– Да сколько можно! Не больше пятнадцати минут, вы слышите! Нельзя же так долго мыться! – мужской, истеричный голос. Колотится в дверь.
– Человек со смены вернулся, Андрей Валентиныч, – упрекает его другая женщина, проходя мимо.
– Ну и что, что со смены! А я говорю: больше пятнадцати минут не занимать! Мы все здесь рабочие люди!
– Но ведь метрострой, Андрей Валентиныч…
Медленно, шаг за шагом, Артём идёт по коридору. Старается держаться ближе к стенке, инстинктивно – он их не видит, они не видят его, мало ли. Сзади визг, смех, топот детских ног. Распахивается дверь:
– Чур-чура, чур-чура, не поймаешь никогда! – верещит младшая.
Старшая:
– На кухню не бегай! Маме скажу!
– Что за дети! – ворчит Андрей Валентинович, по-прежнему стоя у двери в ванну. – Были бы мои, драл бы, как сидоровых коз!

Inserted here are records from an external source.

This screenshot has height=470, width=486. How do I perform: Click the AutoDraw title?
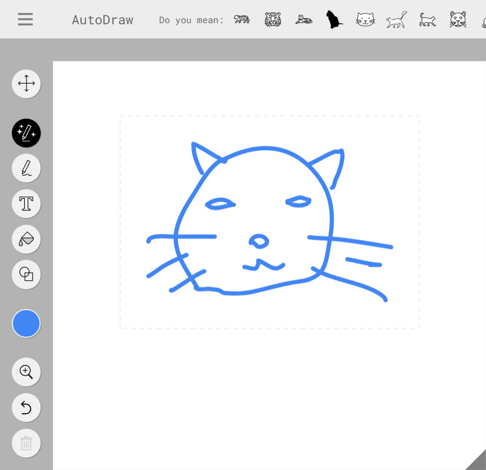click(x=102, y=20)
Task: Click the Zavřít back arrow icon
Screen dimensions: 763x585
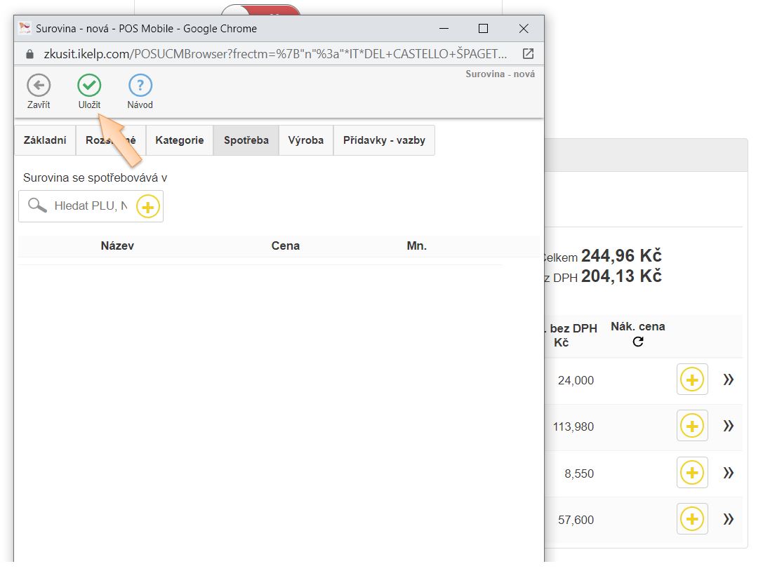Action: pos(39,86)
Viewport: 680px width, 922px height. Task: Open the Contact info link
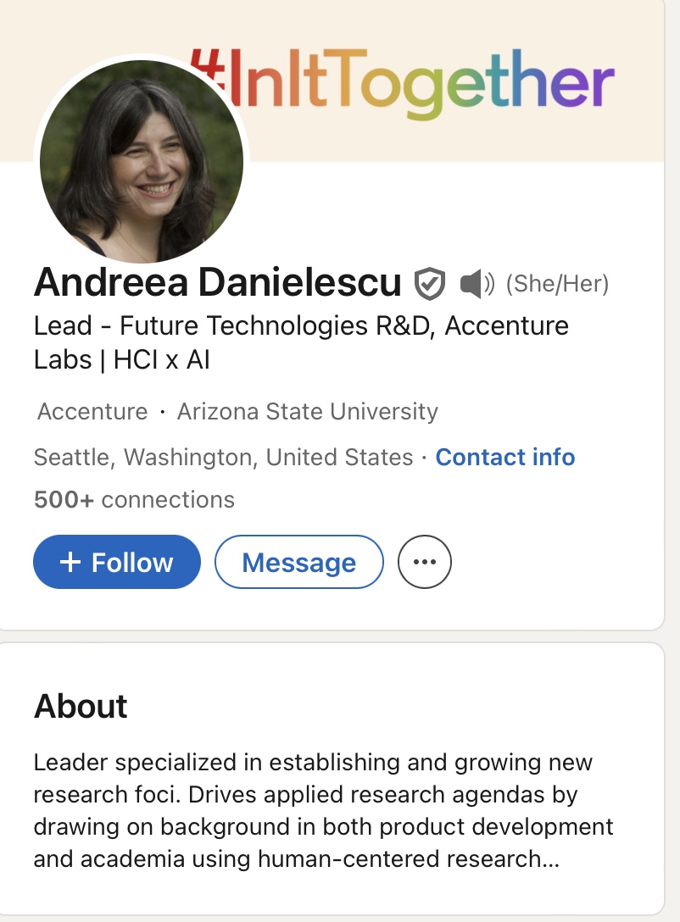pos(505,457)
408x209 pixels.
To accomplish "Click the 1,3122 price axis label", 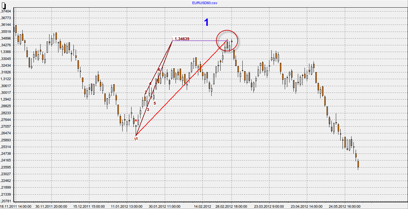I will 6,79.
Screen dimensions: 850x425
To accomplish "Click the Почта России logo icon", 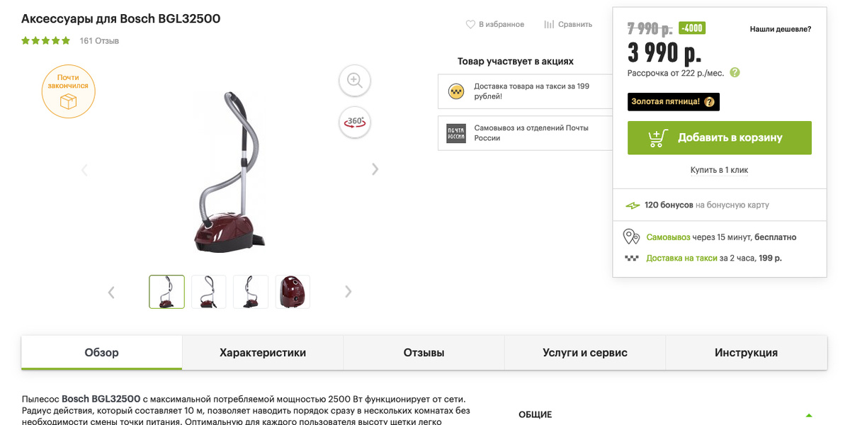I will (456, 133).
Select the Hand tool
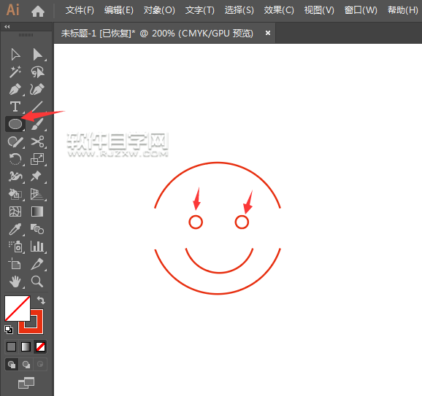Viewport: 422px width, 396px height. click(x=15, y=282)
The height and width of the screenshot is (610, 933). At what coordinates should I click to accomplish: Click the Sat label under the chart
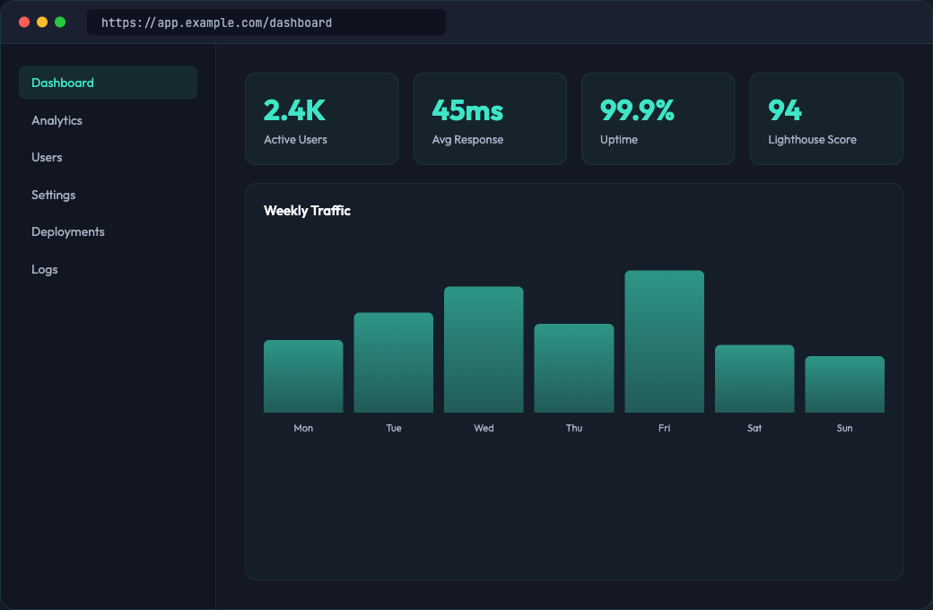(x=754, y=428)
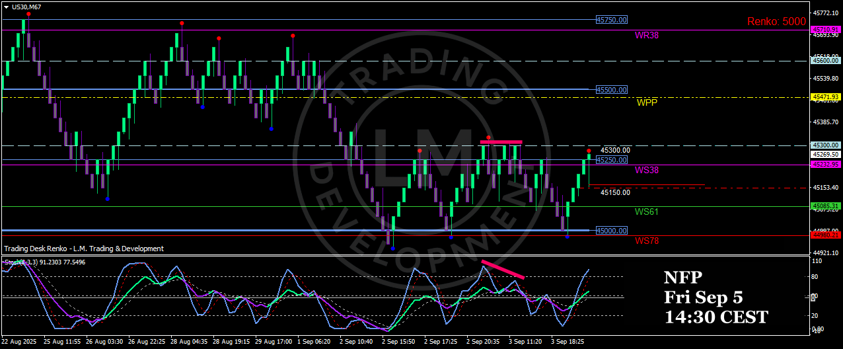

Младшая уже ревёт, старшая тащит её по коридору за руку, приговаривая что-то, та упирается; слышно, как шоркают сандалии по полу.
– И где только их мать? – вздыхает женщина у ванной.
– Вы бы лучше спросили, где их отец, – неприятно фыркает Андрей Валентиныч.
– А ведь мы все, говорят, у них в гостях живём, – говорит женщина. – Говорят, это их матери дом.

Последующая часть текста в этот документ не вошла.